Post traumatic stress disorder (PTSD), first highlighted in the 1980s, is now widely accepted as a genuine condition to which children are particularly vulnerable.
One study suggested that one in five children taken to hospital following a road accident developed the disorder - even if their injuries were not severe.
Symptoms of PTSD include recurring distressing images of the traumatic incident, both in dreams and while awake, coupled with an unwillingness to think about what happened, and general "jumpiness".
If left untreated, these feelings can persist for years, and a child's schooling and home-life can suffer.
A study of teenagers who had been involved years earlier in a cruise ship disaster in the Mediterranean found that 17% were still displaying clear signs of PTSD.
Researchers from the Children's Hospital of Philadelphia have devised a questionnaire that could be given to parents and children in an A&E setting.
It is designed to pick out those most likely to go on to develop PTSD.
Questions for children included whether they had been separated from their parents, or felt very afraid.
The parents - also at risk of PTSD after their child is hurt - were asked if they felt helpless, or seen the moment their child was injured.
Of the children who screened "positive" for PTSD risk, a quarter went on to develop full symptoms over the next few months.
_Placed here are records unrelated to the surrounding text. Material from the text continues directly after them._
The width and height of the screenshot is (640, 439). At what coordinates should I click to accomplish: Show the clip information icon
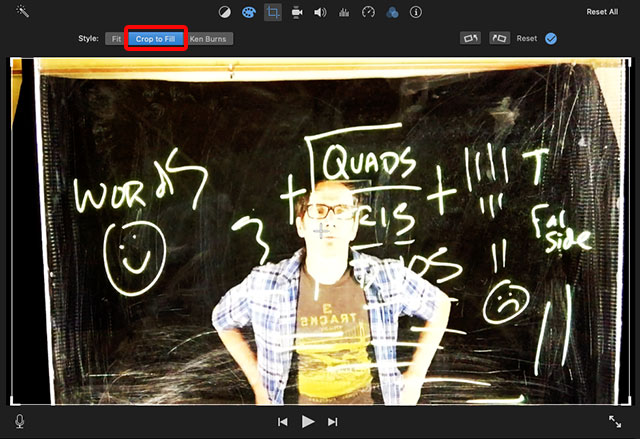(416, 12)
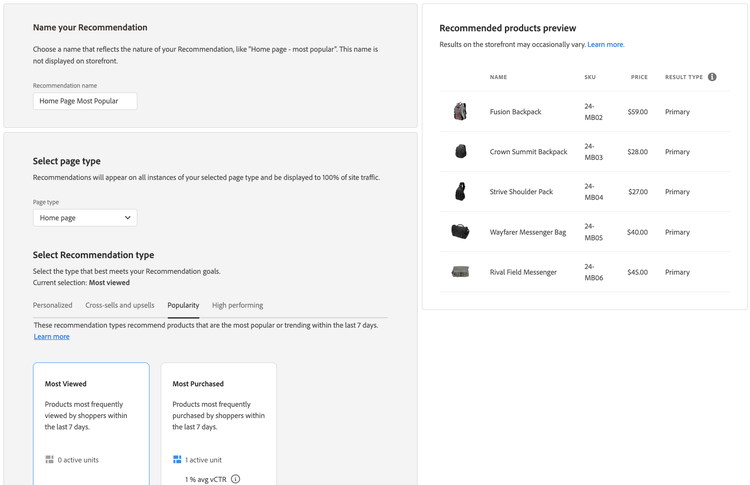Select the Most Viewed recommendation card
The image size is (750, 485).
click(x=91, y=420)
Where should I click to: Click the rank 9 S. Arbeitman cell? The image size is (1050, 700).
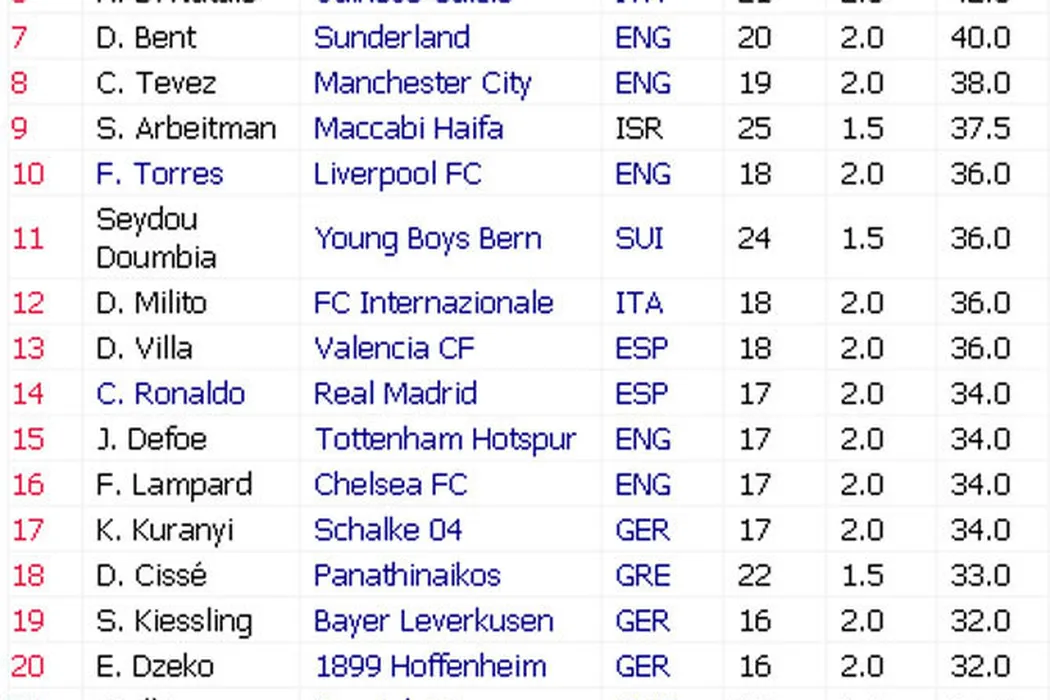pos(186,129)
Only one in 20 of those who screened "negative" developed PTSD.
Even more pronounced results were obtained from the parents.
Dr Flaura Winston, one of the study authors, said: "Until now, health care providers did not have a simple way to tell, early on, who could be at risk of PTSD after a child injury.
"We hope that acute care physicians can use this screening tool to help determine who should be referred for psychological evaluation and intervention."
Professor William Youle, from the Institute of Psychiatry at Kings College, London, has carried out extensive research into PTSD in children.
He said that it was hard to foresee busy A&E doctors having time to devote to psychological screening when they were trying to treat physical injuries.
He said: "Normally the A&E would write to the child's GP telling them what had happened, and it would be nice to think that the GP would then call in the child a couple of weeks later to see how they were getting on.
"Unfortunately, that is not routine at the moment."
He said that effective treatments did now exist for children with PTSD, which would be more effective if the problem was spotted early.
"The situation in the UK is far better than before - we have been preaching and teaching about this condition whenever we can.
"However, there are still people who think that children are pretty resilient, or that they will 'grow out of it' - and that isn't necessarily the case."
The study was published in the Journal of the American Medical Association.